[What is being asked]
Please reproduce the material from its first line through the line containing "click(1049, 102)", substituting "Screen size" for each "Image resolution" and leaving everything else unchanged.

--

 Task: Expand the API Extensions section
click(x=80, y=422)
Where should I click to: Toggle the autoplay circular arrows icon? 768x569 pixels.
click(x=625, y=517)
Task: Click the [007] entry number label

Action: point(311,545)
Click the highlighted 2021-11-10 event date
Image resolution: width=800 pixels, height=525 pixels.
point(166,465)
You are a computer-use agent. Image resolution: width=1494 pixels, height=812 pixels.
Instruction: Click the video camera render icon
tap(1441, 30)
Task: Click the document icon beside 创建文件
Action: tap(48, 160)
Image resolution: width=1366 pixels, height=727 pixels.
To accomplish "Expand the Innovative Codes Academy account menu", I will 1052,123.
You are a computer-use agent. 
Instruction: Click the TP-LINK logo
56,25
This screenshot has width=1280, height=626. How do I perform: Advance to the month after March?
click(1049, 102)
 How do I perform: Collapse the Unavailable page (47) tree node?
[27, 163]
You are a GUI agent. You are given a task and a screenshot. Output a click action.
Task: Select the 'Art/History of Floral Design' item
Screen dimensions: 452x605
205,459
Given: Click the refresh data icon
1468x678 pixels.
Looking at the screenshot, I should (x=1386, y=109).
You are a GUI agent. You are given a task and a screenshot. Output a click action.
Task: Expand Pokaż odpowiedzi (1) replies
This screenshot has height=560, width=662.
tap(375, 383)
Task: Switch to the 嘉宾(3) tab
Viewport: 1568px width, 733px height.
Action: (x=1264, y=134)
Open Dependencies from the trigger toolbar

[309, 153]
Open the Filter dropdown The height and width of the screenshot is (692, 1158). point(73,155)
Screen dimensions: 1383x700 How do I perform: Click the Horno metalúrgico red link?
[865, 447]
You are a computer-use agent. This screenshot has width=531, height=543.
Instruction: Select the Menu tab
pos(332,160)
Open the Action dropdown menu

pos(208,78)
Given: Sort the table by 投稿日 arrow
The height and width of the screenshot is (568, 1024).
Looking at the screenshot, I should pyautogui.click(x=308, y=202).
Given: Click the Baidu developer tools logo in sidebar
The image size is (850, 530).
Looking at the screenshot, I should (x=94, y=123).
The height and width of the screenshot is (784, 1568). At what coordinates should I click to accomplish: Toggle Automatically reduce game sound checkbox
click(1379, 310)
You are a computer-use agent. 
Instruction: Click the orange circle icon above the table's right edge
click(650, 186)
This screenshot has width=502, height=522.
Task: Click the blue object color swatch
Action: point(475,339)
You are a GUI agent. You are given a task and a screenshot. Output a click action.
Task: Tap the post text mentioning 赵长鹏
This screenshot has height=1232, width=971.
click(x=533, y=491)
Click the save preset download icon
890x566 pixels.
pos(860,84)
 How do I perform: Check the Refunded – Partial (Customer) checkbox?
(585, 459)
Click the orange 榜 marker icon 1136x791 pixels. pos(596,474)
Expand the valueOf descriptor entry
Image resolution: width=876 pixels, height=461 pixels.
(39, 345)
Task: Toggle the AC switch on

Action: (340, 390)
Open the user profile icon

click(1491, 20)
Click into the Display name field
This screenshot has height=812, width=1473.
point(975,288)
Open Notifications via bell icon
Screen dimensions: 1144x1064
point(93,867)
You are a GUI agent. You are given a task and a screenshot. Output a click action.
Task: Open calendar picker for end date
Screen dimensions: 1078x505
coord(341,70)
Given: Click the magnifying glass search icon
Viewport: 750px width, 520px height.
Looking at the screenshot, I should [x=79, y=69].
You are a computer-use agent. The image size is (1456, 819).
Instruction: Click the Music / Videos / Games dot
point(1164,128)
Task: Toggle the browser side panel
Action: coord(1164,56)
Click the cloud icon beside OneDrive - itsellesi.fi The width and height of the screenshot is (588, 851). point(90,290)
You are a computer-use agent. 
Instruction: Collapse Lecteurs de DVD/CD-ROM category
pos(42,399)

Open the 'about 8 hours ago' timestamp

--

[Solution for this exercise]
 Task: Expand the API Extensions section
click(x=80, y=422)
Where should I click to: Toggle the autoplay circular arrows icon? 768x569 pixels.
click(x=625, y=517)
Task: Click the [007] entry number label

Action: point(311,545)
Click the highlighted 2021-11-10 event date
Screen size: width=800 pixels, height=525 pixels.
point(166,465)
You are a computer-use agent. Screen size: width=1494 pixels, height=812 pixels.
Instruction: Click the video camera render icon
tap(1441, 30)
Task: Click the document icon beside 创建文件
Action: tap(48, 160)
Screen size: width=1366 pixels, height=727 pixels.
To accomplish "Expand the Innovative Codes Academy account menu", I will 1052,123.
You are a computer-use agent. 
Instruction: Click the TP-LINK logo
56,25
This screenshot has width=1280, height=626. How do I perform: Advance to the month after March?
click(1049, 102)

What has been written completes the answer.